Although the weather wasn’t too great (96 knots of relative wind!), we were able to show our families and friends the beautiful Inside Passage. This is the same route that cruise ships usually take going between Seattle and Alaska. As we pulled into Pier 36 at Coast Guard Sector Seattle, many of the family members who weren’t able to join us for the cruise were waiting on the pier. 

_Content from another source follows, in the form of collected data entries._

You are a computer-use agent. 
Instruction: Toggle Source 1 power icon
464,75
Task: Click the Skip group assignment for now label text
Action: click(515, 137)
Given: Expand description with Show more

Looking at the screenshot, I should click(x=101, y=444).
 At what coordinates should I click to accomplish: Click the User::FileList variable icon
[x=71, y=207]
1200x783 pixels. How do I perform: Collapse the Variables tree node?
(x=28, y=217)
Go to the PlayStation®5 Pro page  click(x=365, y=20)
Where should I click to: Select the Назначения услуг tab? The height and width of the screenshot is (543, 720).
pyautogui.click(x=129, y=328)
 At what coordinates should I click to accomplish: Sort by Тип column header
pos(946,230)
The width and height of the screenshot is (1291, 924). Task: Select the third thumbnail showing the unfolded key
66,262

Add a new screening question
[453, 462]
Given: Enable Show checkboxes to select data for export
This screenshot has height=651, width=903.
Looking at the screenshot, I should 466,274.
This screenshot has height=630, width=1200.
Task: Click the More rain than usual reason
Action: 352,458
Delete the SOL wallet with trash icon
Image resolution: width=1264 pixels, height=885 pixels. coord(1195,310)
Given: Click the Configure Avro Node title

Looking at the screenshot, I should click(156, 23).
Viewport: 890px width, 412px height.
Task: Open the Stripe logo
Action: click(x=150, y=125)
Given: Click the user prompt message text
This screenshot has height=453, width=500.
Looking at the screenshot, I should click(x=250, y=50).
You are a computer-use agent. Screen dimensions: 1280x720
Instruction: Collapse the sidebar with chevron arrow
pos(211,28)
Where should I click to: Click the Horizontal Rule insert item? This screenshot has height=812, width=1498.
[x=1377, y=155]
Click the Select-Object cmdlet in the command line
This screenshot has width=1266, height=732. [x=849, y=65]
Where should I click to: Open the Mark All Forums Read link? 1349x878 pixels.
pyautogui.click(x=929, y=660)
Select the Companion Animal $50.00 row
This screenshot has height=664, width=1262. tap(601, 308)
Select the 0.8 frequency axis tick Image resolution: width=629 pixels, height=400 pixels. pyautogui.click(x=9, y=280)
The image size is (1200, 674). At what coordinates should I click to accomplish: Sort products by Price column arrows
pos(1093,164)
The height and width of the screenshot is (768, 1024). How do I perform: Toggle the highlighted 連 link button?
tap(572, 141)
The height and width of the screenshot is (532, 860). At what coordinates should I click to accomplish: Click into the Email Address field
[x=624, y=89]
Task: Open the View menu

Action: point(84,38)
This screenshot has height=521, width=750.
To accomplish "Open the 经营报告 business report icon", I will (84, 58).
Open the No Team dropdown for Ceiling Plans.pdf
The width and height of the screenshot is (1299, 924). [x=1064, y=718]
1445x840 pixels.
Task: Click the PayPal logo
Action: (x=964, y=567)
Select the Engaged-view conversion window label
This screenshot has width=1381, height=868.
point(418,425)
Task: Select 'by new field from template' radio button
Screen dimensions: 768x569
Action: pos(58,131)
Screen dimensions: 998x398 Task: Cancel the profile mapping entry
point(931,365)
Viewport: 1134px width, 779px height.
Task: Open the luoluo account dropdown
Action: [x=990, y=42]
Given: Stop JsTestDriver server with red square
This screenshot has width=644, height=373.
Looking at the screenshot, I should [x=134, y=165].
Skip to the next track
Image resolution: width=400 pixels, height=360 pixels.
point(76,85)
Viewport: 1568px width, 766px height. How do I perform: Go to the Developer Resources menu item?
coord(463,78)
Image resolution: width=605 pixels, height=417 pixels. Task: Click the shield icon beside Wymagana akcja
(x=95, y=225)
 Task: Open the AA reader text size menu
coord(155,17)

When I last posted, we were working with NASA researchers. Since then, we’ve had two more science missions. The second mission of the summer was our third year of collaborating with the Canadian Coast Guard Ship Louis S. St-Laurent, working together to map the Extended Continental Shelf and the Arctic seafloor. Healy has very good sonar bottom-mapping capabilities – we actually map the seafloor constantly whenever we’re underway. For this mission, however, we mostly broke ice for the Louis S. St-Laurent, who was trailing seismic gear which can map deep into the sediment layers of the seafloor. Our final mission this summer involved deploying subsurface moorings which measure various facets of the water column, such as conductivity, temperature and salinity. 

CGC Healy bridge

Ensigns Charlie Sinks and Holly McNair conn the CGC Healy through a gravity coring evolution during its recent Arctic deployment. Photo courtesy of CGC Healy website.

Our summer science missions were very successful, but the crew was really excited to get home to their families and spend some time in Seattle. Buildings and trees are a nice change of scenery from white ice stretching into the horizon. Not to forget that sailing for months at a time crunching through thick, Arctic ice takes its toll on the cutter. Spending the winter in port allows for a long dockside maintenance period, which will give us time to get Healy ready for another Arctic summer next year. 

Throughout the Healy’s Arctic West Summer 2010 deployment, Ensign Kehrt, Ensign Holly McNair and Cadet 1/c Courtney Elder have been keeping a blog on the Healy’s website. To read more about the cutter’s adventures over the course of the past five months, click here.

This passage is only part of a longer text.